For this lab, 150 characters is deliberately small so the splitter produces multiple chunks per document and you can see the effect of overlap on a readable scale. In production you'd usually sit in the 500–1000 character range for general text, use token-based splitters for code or tables, and consider semantic chunkers for long-form content. The tradeoff is always: smaller chunks give more precise retrieval, larger chunks preserve more context per hit.

What models does the NIM proxy expose in this lab?
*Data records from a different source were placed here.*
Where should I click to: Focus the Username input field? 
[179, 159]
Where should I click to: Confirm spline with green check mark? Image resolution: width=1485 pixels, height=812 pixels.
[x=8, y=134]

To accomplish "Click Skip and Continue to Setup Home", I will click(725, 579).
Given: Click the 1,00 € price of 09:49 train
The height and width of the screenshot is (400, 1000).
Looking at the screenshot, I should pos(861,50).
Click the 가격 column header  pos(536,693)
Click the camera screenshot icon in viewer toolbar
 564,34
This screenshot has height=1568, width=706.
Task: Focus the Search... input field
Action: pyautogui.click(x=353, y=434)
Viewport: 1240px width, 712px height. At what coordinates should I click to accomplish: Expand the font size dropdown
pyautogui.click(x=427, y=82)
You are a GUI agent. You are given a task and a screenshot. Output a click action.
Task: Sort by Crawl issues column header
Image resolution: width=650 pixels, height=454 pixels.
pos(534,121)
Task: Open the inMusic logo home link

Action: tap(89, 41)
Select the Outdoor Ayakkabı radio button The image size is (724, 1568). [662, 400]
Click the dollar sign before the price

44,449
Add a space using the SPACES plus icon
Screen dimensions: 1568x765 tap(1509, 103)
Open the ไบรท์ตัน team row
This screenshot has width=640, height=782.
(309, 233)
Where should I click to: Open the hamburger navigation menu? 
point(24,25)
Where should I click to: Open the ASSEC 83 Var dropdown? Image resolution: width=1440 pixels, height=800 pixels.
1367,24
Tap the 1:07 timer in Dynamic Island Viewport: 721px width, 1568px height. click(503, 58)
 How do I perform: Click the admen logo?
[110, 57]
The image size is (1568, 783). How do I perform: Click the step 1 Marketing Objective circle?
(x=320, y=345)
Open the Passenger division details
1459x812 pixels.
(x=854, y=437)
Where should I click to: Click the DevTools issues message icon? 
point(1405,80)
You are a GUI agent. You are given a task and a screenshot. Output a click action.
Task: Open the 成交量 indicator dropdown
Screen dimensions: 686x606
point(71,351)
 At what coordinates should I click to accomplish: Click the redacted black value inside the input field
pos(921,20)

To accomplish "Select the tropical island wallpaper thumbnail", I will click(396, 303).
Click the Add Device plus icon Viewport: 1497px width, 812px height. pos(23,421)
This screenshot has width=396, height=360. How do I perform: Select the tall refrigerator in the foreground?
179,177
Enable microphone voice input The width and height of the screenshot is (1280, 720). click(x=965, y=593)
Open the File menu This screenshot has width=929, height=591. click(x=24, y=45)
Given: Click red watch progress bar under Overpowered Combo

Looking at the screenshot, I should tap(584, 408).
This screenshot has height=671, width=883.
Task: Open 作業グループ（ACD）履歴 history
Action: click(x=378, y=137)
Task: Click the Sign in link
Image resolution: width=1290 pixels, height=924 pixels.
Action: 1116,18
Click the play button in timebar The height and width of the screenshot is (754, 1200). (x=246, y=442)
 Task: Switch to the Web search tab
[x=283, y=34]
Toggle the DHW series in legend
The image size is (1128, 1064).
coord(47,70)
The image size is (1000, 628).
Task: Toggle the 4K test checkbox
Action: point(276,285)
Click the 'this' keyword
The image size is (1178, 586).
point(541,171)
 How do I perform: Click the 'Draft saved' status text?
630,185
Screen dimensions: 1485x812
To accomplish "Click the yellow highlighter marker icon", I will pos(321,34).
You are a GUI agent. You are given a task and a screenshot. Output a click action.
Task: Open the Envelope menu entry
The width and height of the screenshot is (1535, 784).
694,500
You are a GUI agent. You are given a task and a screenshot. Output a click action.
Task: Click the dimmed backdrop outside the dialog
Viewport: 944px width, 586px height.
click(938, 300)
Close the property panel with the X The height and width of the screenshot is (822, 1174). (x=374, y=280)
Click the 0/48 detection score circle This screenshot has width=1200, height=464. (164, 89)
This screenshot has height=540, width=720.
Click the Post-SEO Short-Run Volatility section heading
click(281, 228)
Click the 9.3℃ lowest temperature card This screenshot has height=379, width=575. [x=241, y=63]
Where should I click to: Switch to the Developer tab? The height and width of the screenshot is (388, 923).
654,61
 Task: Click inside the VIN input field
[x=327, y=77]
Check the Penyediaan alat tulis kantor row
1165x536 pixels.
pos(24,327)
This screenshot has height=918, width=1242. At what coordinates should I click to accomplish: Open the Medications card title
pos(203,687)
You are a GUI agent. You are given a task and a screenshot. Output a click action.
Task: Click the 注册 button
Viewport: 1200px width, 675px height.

Two: nvidia/nv-embedqa-e5-v5 for the 1024-dim asymmetric embeddings, and nvidia/nemotron-3-super-120b-a12b as the reasoning LLM driving the ReAct agent. Both are reached through the same OpenAI-compatible endpoint at http://nim-proxy.labs.svc:8080/v1, which is why NVIDIAEmbeddings and ChatNVIDIA point at identical base_url strings. You don't manage keys — the proxy injects credentials on your behalf.

How is the final RAG quality actually evaluated?

Step 7 uses keyword-based correctness — for each test case, the agent runs, and the final answer is checked for an expected substring (e.g., the answer to "What is Milvus?" should contain "vector"). It's a deliberately simple harness to illustrate the pass/fail accuracy loop. In production, the same shape plugs into RAGAS metrics (AnswerRelevance, ContextPrecision, Faithfulness) via NeMo Agent Toolkit's nat eval, which the lab points you to at the end.